Model analysis and further justification for the choice of frequency-dependent fitness function can be found in Supplementary Methods.

Non-spatial model with microenvironmental feedback

To examine how microenvironmental feedback might affect adaptive therapy outcomes, we integrated our frequency-dependent fitness model with an experimentally-validated model of tumour vascularisation developed by Hahnfeldt and colleagues52. As before, we assumed that tumour growth is limited by a carrying capacity according to a Gompertz growth function:

$$\frac{{\mathrm{d}}W}{{\mathrm{d}}t} = \lambda _WW\log \frac{K}{N},\,\frac{{\mathrm{d}}R}{{\mathrm{d}}t} = \lambda _Rf\left( {R,W} \right)R\log \frac{K}{N},$$

where N = W + R is the total population size, and K is the carrying capacity. We further assumed that the carrying capacity is linked to the degree of tumour vascularisation, which can change over time due to an interplay of stimulatory and inhibitory factors:

$$\frac{{\mathrm{d}}K}{{\mathrm{d}}t} = bN - dN^{\frac{2}{3}}K,$$

where b and d represent how strongly the tumour stimulates and inhibits vascularisation, respectively. The second term in the above equation derives from a mathematical analysis of inhibitory factor diffusion from the surface of a three-dimensional tumour52. Finally, we assumed that treatment not only kills tumour cells but also inhibits vascularisation. Like in the case of cell death, the treatment effect was simulated by multiplying K at the time of treatment by

$$\frac{1}{{1 + \rho /{\mathrm{IC}}50_K}},$$

where ρ is the dose, and IC50 K is the half maximal inhibitory concentration.

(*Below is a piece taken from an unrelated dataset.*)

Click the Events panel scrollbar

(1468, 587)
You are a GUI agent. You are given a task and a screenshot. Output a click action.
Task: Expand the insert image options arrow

Spatial computational model

To simulate the tumour spheroid experimental system, we created a so-called hybrid cellular automaton computational model53 (written in the C language) in which each cell inhabits a point on a two-dimensional square grid, which represents a cross-section through a three-dimensional tumour spheroid. Cells proliferate and die at rates that depend on local chemical concentrations and cell density.

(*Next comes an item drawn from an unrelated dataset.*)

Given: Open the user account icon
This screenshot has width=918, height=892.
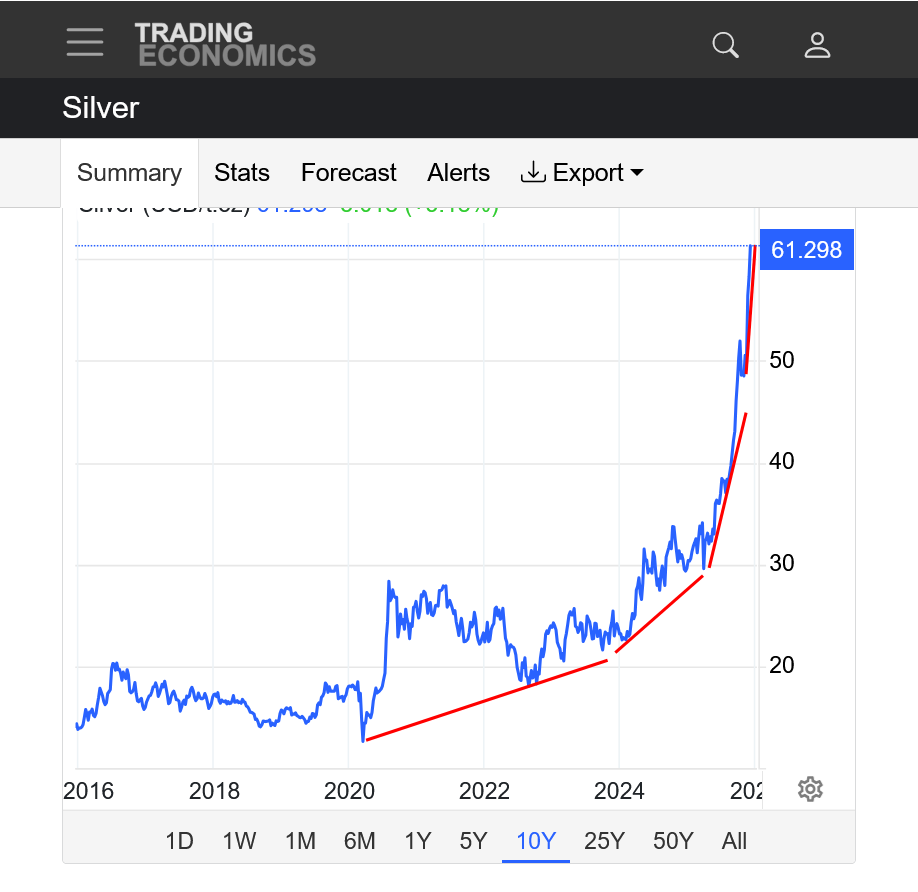Looking at the screenshot, I should coord(817,45).
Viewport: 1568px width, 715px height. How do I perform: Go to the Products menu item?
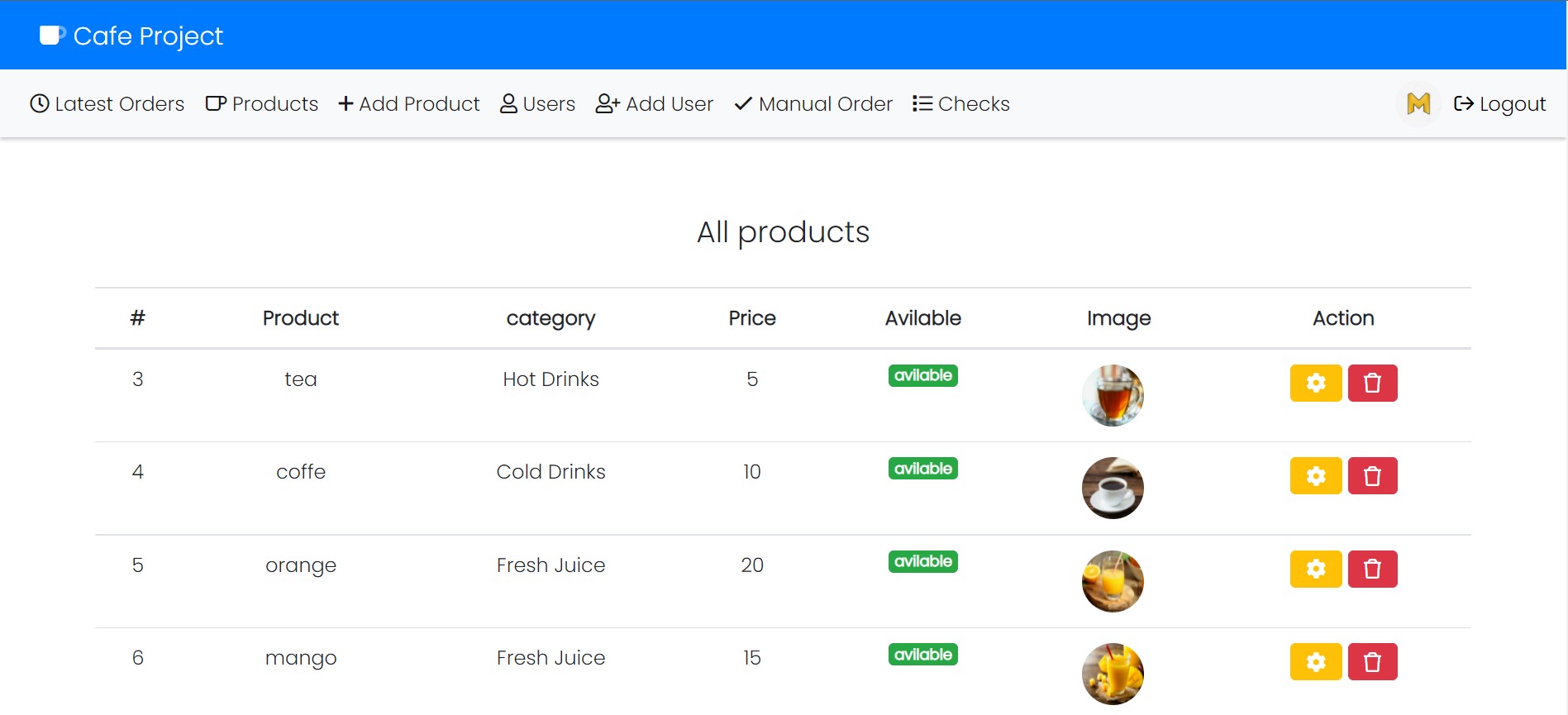click(x=262, y=104)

At the start of each updating loop, all cells that have insufficient oxygen to survive undergo cell death. These dead cells persist (unless replaced by living cells) and form the necrotic core of the tumour spheroid. Next, cells attempt proliferation or (due to effects of the CDK inhibitor) undergo cell death. We use the well-established Gillespie algorithm54 to select cells and event types, and to determine the periods between events. According to this algorithm, the probability that cell k will be chosen for either proliferation or death is \((P_k + M_k)/\mathop {\sum }\limits_i \left( {P_i + M_i} \right),\) where P i and M i are proliferation and death rates, respectively. The selection process amounts to sampling with replacement, so the choice of cell is independent of which cells have been selected previously. The chosen cell attempts proliferation with probability \(P_k/(P_k + M_k)\), or else undergoes cell death. The time between events is calculated by drawing from an exponential distribution with mean \(1/\mathop {\sum }\limits_i \left( {P_i + M_i} \right)\). For computational efficiency, the diffusion equations are not re-solved after every cell proliferation or death event. Instead, events occur sequentially until the number of cells that have undergone division or death reaches 10% of the population size, at which time the diffusion equations are re-solved and the proliferation and death rates are recalculated for each cell.

Further details of the computational model are in Supplementary Methods.

Code availability

Code used for tumour spheroid simulations is available under a permissive free software license.32.

Data availability

Microarray gene expression data is available on the NCBI GEO database with the accession number GSE102165.